L’histoire des crypto-monnaies est parsemée de projets sérieux visant à révolutionner la finance mondiale, mais aucun n’est aussi singulier que celui qui a débuté par une simple plaisanterie en fin d’année 2013. Tout a commencé lorsque Billy Markus, un programmeur basé à Portland, et Jackson Palmer, un membre du marketing chez Adobe à Sydney, ont décidé de créer une monnaie numérique satirique. Leur objectif initial était de se moquer de la spéculation effrénée qui entourait le Bitcoin et les autres actifs numériques émergents à cette époque. Ils ont choisi comme mascotte le célèbre mème Internet « Doge », représentant un chien de race Shiba Inu accompagné de textes multicolores en police Comic Sans, symbolisant l’absurdité et l’humour.
Contrairement aux attentes de ses créateurs, ce projet a connu un succès fulgurant et immédiat. Lancé officiellement le 6 décembre 2013, le projet a rapidement fédéré une communauté enthousiaste sur des plateformes comme Reddit et Twitter. Cette communauté ne s’intéressait pas seulement à la spéculation, mais aussi à l’aspect social et ludique de la monnaie. Techniquement, la devise a été conçue pour être plus accessible que le Bitcoin. Elle est dérivée du Luckycoin, lui-même basé sur le Litecoin, et utilise la technologie de hachage Scrypt.

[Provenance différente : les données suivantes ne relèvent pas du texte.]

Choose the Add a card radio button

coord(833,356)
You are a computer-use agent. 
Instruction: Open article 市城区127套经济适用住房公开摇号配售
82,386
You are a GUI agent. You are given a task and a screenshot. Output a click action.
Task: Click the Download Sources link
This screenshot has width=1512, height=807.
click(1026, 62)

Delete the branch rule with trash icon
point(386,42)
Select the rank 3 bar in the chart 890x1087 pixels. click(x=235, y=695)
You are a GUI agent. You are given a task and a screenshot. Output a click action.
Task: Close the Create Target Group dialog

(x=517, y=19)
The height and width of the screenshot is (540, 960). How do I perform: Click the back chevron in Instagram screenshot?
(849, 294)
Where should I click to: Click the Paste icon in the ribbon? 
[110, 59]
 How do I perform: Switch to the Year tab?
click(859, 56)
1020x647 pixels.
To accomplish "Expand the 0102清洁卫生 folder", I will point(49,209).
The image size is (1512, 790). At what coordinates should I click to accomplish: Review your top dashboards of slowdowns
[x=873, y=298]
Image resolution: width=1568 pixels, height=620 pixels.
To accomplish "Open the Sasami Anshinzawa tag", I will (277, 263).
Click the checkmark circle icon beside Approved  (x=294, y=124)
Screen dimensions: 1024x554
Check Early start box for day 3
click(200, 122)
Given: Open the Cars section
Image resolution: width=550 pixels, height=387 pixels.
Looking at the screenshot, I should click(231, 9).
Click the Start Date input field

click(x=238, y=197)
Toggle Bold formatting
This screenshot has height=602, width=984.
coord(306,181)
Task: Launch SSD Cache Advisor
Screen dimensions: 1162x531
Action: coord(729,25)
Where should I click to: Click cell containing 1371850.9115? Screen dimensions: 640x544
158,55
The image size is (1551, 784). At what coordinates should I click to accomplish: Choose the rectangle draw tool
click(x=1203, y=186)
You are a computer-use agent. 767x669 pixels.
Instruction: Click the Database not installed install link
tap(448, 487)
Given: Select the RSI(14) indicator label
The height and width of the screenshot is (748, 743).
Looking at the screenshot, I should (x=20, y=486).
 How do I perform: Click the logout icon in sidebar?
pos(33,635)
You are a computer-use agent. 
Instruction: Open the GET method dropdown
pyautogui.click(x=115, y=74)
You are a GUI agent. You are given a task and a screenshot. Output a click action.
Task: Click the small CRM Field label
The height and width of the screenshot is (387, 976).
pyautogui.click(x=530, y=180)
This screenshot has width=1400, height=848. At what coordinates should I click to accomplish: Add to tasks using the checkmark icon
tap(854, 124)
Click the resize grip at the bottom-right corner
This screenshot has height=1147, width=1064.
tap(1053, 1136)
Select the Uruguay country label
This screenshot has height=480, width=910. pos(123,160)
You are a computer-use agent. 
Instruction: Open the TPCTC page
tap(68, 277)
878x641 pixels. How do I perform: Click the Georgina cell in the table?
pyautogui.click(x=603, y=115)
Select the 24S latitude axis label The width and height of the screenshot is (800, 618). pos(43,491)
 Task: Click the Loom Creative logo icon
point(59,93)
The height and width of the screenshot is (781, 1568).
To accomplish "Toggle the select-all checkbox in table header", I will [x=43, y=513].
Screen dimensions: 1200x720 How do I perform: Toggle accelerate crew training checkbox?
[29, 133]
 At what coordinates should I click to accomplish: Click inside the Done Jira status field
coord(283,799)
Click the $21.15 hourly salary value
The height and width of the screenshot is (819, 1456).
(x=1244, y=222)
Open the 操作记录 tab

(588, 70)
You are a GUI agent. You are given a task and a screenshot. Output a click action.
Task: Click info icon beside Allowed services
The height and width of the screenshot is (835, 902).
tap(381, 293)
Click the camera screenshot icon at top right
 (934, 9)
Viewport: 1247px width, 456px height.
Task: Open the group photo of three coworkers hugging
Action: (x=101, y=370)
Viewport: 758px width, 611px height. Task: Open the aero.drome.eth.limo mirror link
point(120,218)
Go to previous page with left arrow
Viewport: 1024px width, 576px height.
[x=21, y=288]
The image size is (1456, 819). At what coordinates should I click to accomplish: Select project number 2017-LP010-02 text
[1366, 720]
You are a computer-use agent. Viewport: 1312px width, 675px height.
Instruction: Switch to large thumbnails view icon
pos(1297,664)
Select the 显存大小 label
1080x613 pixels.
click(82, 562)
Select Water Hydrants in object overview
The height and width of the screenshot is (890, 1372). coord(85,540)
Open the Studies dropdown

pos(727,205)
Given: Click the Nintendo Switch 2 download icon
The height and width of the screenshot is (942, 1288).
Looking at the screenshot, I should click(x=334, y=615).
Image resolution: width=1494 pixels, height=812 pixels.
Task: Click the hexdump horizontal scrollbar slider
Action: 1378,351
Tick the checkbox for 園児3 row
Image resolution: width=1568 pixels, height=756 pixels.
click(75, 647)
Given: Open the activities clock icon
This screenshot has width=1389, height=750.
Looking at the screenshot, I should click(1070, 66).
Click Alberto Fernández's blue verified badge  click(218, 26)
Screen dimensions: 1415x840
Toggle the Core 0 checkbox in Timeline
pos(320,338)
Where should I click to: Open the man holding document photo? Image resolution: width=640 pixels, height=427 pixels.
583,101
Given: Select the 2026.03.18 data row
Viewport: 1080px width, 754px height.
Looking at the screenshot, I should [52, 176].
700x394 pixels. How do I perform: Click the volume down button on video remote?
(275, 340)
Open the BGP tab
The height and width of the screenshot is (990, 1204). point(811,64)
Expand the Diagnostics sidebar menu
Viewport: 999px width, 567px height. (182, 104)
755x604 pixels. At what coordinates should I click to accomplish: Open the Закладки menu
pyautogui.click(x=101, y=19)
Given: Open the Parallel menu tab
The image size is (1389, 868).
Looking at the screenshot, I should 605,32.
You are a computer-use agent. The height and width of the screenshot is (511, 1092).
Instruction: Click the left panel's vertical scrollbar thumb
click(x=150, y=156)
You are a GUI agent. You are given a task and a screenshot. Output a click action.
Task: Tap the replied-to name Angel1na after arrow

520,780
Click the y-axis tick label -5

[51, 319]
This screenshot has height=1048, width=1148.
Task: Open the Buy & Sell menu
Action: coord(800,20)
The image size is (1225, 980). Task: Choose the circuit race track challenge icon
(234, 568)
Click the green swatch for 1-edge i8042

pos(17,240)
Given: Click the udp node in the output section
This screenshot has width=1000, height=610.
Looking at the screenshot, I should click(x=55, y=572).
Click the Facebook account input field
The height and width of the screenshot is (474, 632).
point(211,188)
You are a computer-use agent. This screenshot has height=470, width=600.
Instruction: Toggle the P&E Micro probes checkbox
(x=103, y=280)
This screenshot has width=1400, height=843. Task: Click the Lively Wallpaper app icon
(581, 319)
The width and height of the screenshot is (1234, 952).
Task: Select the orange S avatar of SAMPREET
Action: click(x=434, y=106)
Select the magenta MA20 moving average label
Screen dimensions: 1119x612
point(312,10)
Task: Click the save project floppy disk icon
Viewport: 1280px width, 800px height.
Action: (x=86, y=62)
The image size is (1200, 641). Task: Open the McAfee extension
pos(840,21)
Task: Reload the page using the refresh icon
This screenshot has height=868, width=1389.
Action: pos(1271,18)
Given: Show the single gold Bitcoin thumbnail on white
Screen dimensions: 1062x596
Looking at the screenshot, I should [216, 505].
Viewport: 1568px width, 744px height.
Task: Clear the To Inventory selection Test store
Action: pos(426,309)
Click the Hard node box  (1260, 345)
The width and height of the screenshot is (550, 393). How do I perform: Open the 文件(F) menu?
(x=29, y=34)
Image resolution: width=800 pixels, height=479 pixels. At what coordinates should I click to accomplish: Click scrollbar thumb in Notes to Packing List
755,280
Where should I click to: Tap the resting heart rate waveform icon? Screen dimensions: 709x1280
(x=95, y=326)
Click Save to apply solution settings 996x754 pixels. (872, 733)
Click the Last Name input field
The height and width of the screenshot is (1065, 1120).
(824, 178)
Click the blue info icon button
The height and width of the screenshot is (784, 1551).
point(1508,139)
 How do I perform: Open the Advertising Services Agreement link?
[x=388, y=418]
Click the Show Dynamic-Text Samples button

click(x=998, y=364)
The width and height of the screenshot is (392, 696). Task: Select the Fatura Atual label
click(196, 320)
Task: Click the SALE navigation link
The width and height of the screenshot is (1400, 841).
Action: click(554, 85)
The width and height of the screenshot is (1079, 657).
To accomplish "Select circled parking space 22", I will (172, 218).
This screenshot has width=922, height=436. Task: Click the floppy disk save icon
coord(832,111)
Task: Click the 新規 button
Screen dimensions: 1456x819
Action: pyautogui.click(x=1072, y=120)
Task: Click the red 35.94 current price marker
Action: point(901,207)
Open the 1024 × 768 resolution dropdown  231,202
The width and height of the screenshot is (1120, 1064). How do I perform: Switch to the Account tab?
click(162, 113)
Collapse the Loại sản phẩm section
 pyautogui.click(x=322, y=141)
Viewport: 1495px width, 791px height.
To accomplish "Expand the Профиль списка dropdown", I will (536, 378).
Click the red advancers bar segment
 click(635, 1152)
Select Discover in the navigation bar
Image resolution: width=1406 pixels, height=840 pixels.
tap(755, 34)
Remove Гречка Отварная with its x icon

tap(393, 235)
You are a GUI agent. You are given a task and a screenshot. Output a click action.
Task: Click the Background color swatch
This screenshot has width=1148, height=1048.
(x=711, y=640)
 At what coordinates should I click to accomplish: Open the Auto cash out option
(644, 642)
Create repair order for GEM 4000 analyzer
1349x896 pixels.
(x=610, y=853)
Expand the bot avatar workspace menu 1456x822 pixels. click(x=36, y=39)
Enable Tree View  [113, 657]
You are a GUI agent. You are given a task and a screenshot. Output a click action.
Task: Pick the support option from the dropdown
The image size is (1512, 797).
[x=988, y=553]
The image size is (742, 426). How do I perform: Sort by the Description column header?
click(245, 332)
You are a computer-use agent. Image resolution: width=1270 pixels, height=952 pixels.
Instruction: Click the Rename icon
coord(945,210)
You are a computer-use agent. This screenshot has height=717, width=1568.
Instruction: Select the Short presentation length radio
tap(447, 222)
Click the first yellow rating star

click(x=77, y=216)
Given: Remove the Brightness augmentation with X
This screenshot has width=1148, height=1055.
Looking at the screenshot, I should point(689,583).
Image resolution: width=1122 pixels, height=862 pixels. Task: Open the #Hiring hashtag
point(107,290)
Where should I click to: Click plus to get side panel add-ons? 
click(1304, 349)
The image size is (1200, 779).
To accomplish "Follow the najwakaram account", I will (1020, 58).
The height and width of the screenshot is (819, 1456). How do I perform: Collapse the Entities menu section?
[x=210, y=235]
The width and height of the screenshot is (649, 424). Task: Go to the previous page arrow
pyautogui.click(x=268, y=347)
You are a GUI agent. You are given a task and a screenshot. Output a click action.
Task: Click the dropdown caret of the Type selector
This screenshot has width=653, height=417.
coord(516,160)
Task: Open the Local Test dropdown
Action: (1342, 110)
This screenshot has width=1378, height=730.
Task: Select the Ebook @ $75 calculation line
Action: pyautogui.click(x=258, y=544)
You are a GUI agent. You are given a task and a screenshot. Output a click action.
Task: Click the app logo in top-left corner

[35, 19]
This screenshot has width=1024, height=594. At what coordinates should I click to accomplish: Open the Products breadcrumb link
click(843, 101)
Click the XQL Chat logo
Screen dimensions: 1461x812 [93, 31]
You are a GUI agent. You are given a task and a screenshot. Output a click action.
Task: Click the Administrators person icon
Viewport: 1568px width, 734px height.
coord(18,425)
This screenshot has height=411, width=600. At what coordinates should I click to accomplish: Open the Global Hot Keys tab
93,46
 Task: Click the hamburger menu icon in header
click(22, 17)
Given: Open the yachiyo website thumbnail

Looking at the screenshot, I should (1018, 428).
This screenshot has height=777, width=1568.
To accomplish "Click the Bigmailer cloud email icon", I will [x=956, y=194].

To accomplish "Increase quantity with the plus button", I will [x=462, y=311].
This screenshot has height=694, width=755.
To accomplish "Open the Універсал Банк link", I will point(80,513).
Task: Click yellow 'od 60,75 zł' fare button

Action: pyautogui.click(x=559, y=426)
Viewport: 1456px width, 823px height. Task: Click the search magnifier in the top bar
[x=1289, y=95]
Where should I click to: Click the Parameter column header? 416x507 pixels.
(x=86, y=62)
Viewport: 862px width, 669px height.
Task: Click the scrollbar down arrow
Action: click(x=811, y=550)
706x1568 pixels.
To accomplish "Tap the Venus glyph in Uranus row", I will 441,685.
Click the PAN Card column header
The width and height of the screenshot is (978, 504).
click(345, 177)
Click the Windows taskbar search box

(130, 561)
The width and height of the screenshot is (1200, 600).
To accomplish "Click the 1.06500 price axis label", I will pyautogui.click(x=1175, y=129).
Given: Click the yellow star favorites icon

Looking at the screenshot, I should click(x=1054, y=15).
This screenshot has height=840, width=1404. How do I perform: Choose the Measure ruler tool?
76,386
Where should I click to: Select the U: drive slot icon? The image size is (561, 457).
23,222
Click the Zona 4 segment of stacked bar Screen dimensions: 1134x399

Cela signifie que le minage de cette monnaie ne nécessite pas le même type d’équipement ultra-spécialisé (ASIC SHA-256) que celui utilisé pour le Bitcoin, du moins à ses débuts, permettant ainsi à un plus grand nombre de personnes de participer à la sécurisation du réseau.
- Accessibilité accrue : Le temps de bloc est fixé à une minute, ce qui est beaucoup plus rapide que les dix minutes du Bitcoin ou les deux minutes et demie du Litecoin.
- Offre abondante : Contrairement aux monnaies déflationnistes, il n’y a pas de limite maximale au nombre de pièces pouvant être créées, assurant une inflation contrôlée mais perpétuelle.
- Frais de transaction réduits : La structure du réseau permet des échanges rapides et peu coûteux, idéaux pour les micro-paiements.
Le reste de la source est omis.